▶ _Set exercise_
Can you update these records by replacing every "computer-use agent" with "desktop automation agent" and leaving everything else unchanged?

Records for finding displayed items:
──────────────────────────────
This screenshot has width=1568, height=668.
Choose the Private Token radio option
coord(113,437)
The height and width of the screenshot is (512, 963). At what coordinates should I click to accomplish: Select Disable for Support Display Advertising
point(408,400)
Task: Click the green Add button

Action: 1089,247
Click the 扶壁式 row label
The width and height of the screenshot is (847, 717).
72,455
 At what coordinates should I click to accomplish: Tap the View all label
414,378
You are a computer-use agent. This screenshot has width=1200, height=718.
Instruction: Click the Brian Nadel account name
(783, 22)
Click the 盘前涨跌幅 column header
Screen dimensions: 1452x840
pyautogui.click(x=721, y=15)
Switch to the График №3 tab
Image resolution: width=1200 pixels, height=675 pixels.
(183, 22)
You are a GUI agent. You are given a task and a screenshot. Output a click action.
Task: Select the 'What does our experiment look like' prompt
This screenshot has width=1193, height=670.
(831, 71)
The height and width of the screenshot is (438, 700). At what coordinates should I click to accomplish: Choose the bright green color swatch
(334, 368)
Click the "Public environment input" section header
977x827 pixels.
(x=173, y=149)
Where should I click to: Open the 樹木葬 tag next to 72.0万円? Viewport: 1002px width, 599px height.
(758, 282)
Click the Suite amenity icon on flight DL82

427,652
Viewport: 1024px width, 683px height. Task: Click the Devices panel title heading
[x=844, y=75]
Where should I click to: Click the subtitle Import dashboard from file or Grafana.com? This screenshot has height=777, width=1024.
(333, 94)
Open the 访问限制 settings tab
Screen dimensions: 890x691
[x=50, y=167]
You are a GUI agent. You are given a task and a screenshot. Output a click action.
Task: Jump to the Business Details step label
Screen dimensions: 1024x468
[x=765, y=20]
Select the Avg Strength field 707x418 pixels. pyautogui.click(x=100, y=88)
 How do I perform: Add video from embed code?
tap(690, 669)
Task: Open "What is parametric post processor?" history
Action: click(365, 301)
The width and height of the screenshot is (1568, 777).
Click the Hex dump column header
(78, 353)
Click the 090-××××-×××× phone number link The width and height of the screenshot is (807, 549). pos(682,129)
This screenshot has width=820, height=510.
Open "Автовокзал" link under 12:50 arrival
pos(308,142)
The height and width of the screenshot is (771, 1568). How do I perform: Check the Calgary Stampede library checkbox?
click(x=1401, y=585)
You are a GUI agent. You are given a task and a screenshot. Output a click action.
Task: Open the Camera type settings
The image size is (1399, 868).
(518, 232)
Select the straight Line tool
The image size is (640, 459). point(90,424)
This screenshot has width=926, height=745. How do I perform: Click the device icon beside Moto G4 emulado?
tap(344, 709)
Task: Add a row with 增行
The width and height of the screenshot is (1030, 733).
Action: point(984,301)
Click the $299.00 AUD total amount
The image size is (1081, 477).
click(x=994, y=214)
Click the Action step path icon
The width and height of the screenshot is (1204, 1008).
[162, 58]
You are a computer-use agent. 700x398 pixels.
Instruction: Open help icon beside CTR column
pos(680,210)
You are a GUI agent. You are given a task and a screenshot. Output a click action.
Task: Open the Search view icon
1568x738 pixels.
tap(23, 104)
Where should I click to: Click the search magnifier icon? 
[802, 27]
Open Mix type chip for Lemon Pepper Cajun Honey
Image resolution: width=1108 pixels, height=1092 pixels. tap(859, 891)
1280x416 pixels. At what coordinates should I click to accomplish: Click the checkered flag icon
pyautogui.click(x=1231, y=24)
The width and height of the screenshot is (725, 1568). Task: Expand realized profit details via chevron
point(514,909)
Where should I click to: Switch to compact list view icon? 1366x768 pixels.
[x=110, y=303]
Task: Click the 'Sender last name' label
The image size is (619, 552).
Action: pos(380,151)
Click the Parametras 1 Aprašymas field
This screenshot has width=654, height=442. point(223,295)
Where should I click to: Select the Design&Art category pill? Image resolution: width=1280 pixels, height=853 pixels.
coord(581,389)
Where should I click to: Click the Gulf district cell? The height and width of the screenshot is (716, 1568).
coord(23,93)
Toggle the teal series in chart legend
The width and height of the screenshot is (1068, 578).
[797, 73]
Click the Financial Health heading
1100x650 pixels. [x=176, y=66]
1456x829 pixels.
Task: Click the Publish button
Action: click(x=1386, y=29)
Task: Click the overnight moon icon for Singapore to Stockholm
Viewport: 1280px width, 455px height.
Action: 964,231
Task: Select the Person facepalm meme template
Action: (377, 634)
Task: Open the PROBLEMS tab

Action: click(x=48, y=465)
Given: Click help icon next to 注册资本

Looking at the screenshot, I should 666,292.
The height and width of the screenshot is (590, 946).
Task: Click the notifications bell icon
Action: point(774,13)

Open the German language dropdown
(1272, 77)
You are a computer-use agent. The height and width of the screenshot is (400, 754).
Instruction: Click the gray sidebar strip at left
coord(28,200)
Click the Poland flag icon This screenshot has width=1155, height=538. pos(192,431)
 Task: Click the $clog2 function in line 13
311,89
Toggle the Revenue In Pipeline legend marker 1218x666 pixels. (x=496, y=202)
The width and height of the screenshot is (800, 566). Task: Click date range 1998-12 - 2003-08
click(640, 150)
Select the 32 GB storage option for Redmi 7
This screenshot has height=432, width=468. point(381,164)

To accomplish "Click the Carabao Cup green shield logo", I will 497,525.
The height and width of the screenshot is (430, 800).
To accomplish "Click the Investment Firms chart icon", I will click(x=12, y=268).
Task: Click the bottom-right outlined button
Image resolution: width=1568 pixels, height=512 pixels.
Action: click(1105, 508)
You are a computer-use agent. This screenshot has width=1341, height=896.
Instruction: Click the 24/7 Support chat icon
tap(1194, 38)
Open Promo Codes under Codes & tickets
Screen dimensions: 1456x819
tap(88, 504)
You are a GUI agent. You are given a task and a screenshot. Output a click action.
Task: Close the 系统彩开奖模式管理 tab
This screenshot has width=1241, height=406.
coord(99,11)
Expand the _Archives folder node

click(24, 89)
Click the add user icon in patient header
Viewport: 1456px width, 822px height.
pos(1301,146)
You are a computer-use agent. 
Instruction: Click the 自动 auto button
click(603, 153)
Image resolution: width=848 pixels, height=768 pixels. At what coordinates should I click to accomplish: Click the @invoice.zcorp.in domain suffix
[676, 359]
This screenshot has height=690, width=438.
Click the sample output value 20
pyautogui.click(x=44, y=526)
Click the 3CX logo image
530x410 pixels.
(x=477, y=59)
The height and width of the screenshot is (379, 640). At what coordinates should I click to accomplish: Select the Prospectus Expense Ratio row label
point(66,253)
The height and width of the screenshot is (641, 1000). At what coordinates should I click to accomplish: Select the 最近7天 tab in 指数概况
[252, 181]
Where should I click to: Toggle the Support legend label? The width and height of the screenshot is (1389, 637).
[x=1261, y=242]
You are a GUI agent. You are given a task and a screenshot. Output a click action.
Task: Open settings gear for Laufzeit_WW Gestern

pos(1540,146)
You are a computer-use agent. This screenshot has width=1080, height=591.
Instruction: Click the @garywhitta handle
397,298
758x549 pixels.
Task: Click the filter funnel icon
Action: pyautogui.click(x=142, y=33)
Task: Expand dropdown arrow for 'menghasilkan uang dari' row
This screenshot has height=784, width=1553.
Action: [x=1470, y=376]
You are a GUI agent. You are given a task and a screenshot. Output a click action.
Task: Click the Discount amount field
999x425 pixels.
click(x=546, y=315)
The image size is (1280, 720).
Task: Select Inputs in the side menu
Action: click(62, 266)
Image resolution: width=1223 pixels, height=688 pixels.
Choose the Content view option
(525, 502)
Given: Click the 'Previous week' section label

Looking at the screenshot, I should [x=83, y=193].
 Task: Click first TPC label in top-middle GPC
──────────────────────────────
▶ _Completed task_
This screenshot has width=1568, height=668.
Choose the Private Token radio option
coord(113,437)
The height and width of the screenshot is (512, 963). At what coordinates should I click to accomplish: Select Disable for Support Display Advertising
point(408,400)
Task: Click the green Add button

Action: 1089,247
Click the 扶壁式 row label
The width and height of the screenshot is (847, 717).
72,455
 At what coordinates should I click to accomplish: Tap the View all label
414,378
You are a desktop automation agent. This screenshot has width=1200, height=718.
Instruction: Click the Brian Nadel account name
(783, 22)
Click the 盘前涨跌幅 column header
Screen dimensions: 1452x840
pyautogui.click(x=721, y=15)
Switch to the График №3 tab
Image resolution: width=1200 pixels, height=675 pixels.
(183, 22)
You are a GUI agent. You are given a task and a screenshot. Output a click action.
Task: Select the 'What does our experiment look like' prompt
This screenshot has width=1193, height=670.
(831, 71)
The height and width of the screenshot is (438, 700). At what coordinates should I click to accomplish: Choose the bright green color swatch
(334, 368)
Click the "Public environment input" section header
977x827 pixels.
(x=173, y=149)
Where should I click to: Open the 樹木葬 tag next to 72.0万円? Viewport: 1002px width, 599px height.
(758, 282)
Click the Suite amenity icon on flight DL82

427,652
Viewport: 1024px width, 683px height. Task: Click the Devices panel title heading
[x=844, y=75]
Where should I click to: Click the subtitle Import dashboard from file or Grafana.com? This screenshot has height=777, width=1024.
(333, 94)
Open the 访问限制 settings tab
Screen dimensions: 890x691
[x=50, y=167]
You are a GUI agent. You are given a task and a screenshot. Output a click action.
Task: Jump to the Business Details step label
Screen dimensions: 1024x468
[x=765, y=20]
Select the Avg Strength field 707x418 pixels. pyautogui.click(x=100, y=88)
 How do I perform: Add video from embed code?
tap(690, 669)
Task: Open "What is parametric post processor?" history
Action: click(365, 301)
The width and height of the screenshot is (1568, 777).
Click the Hex dump column header
(78, 353)
Click the 090-××××-×××× phone number link The width and height of the screenshot is (807, 549). pos(682,129)
This screenshot has width=820, height=510.
Open "Автовокзал" link under 12:50 arrival
pos(308,142)
The height and width of the screenshot is (771, 1568). How do I perform: Check the Calgary Stampede library checkbox?
click(x=1401, y=585)
You are a GUI agent. You are given a task and a screenshot. Output a click action.
Task: Open the Camera type settings
The image size is (1399, 868).
(518, 232)
Select the straight Line tool
The image size is (640, 459). point(90,424)
This screenshot has width=926, height=745. How do I perform: Click the device icon beside Moto G4 emulado?
tap(344, 709)
Task: Add a row with 增行
The width and height of the screenshot is (1030, 733).
Action: point(984,301)
Click the $299.00 AUD total amount
The image size is (1081, 477).
click(x=994, y=214)
Click the Action step path icon
The width and height of the screenshot is (1204, 1008).
[162, 58]
You are a desktop automation agent. 700x398 pixels.
Instruction: Open help icon beside CTR column
pos(680,210)
You are a GUI agent. You are given a task and a screenshot. Output a click action.
Task: Open the Search view icon
1568x738 pixels.
tap(23, 104)
Where should I click to: Click the search magnifier icon? 
[802, 27]
Open Mix type chip for Lemon Pepper Cajun Honey
Image resolution: width=1108 pixels, height=1092 pixels. tap(859, 891)
1280x416 pixels. At what coordinates should I click to accomplish: Click the checkered flag icon
pyautogui.click(x=1231, y=24)
The width and height of the screenshot is (725, 1568). Task: Expand realized profit details via chevron
point(514,909)
Where should I click to: Switch to compact list view icon? 1366x768 pixels.
[x=110, y=303]
Task: Click the 'Sender last name' label
The image size is (619, 552).
Action: pos(380,151)
Click the Parametras 1 Aprašymas field
This screenshot has width=654, height=442. point(223,295)
Where should I click to: Select the Design&Art category pill? Image resolution: width=1280 pixels, height=853 pixels.
coord(581,389)
Where should I click to: Click the Gulf district cell? The height and width of the screenshot is (716, 1568).
coord(23,93)
Toggle the teal series in chart legend
The width and height of the screenshot is (1068, 578).
[797, 73]
Click the Financial Health heading
1100x650 pixels. [x=176, y=66]
1456x829 pixels.
Task: Click the Publish button
Action: click(x=1386, y=29)
Task: Click the overnight moon icon for Singapore to Stockholm
Viewport: 1280px width, 455px height.
Action: 964,231
Task: Select the Person facepalm meme template
Action: (377, 634)
Task: Open the PROBLEMS tab

Action: click(x=48, y=465)
Given: Click help icon next to 注册资本

Looking at the screenshot, I should 666,292.
The height and width of the screenshot is (590, 946).
Task: Click the notifications bell icon
Action: point(774,13)

Open the German language dropdown
(1272, 77)
You are a desktop automation agent. The height and width of the screenshot is (400, 754).
Instruction: Click the gray sidebar strip at left
coord(28,200)
Click the Poland flag icon This screenshot has width=1155, height=538. pos(192,431)
 Task: Click the $clog2 function in line 13
311,89
Toggle the Revenue In Pipeline legend marker 1218x666 pixels. (x=496, y=202)
The width and height of the screenshot is (800, 566). Task: Click date range 1998-12 - 2003-08
click(640, 150)
Select the 32 GB storage option for Redmi 7
This screenshot has height=432, width=468. point(381,164)

To accomplish "Click the Carabao Cup green shield logo", I will 497,525.
The height and width of the screenshot is (430, 800).
To accomplish "Click the Investment Firms chart icon", I will click(x=12, y=268).
Task: Click the bottom-right outlined button
Image resolution: width=1568 pixels, height=512 pixels.
Action: click(1105, 508)
You are a desktop automation agent. This screenshot has width=1341, height=896.
Instruction: Click the 24/7 Support chat icon
tap(1194, 38)
Open Promo Codes under Codes & tickets
Screen dimensions: 1456x819
tap(88, 504)
You are a GUI agent. You are given a task and a screenshot. Output a click action.
Task: Close the 系统彩开奖模式管理 tab
This screenshot has width=1241, height=406.
coord(99,11)
Expand the _Archives folder node

click(24, 89)
Click the add user icon in patient header
Viewport: 1456px width, 822px height.
pos(1301,146)
You are a desktop automation agent. 
Instruction: Click the 自动 auto button
click(603, 153)
Image resolution: width=848 pixels, height=768 pixels. At what coordinates should I click to accomplish: Click the @invoice.zcorp.in domain suffix
[676, 359]
This screenshot has height=690, width=438.
Click the sample output value 20
pyautogui.click(x=44, y=526)
Click the 3CX logo image
530x410 pixels.
(x=477, y=59)
The height and width of the screenshot is (379, 640). At what coordinates should I click to accomplish: Select the Prospectus Expense Ratio row label
point(66,253)
The height and width of the screenshot is (641, 1000). At what coordinates should I click to accomplish: Select the 最近7天 tab in 指数概况
[252, 181]
Where should I click to: Toggle the Support legend label? The width and height of the screenshot is (1389, 637).
[x=1261, y=242]
You are a GUI agent. You are given a task and a screenshot. Output a click action.
Task: Open settings gear for Laufzeit_WW Gestern

pos(1540,146)
You are a desktop automation agent. This screenshot has width=1080, height=591.
Instruction: Click the @garywhitta handle
397,298
758x549 pixels.
Task: Click the filter funnel icon
Action: pyautogui.click(x=142, y=33)
Task: Expand dropdown arrow for 'menghasilkan uang dari' row
This screenshot has height=784, width=1553.
Action: [x=1470, y=376]
You are a GUI agent. You are given a task and a screenshot. Output a click action.
Task: Click the Discount amount field
999x425 pixels.
click(x=546, y=315)
The image size is (1280, 720).
Task: Select Inputs in the side menu
Action: click(62, 266)
Image resolution: width=1223 pixels, height=688 pixels.
Choose the Content view option
(525, 502)
Given: Click the 'Previous week' section label

Looking at the screenshot, I should [x=83, y=193].
 Task: Click first TPC label in top-middle GPC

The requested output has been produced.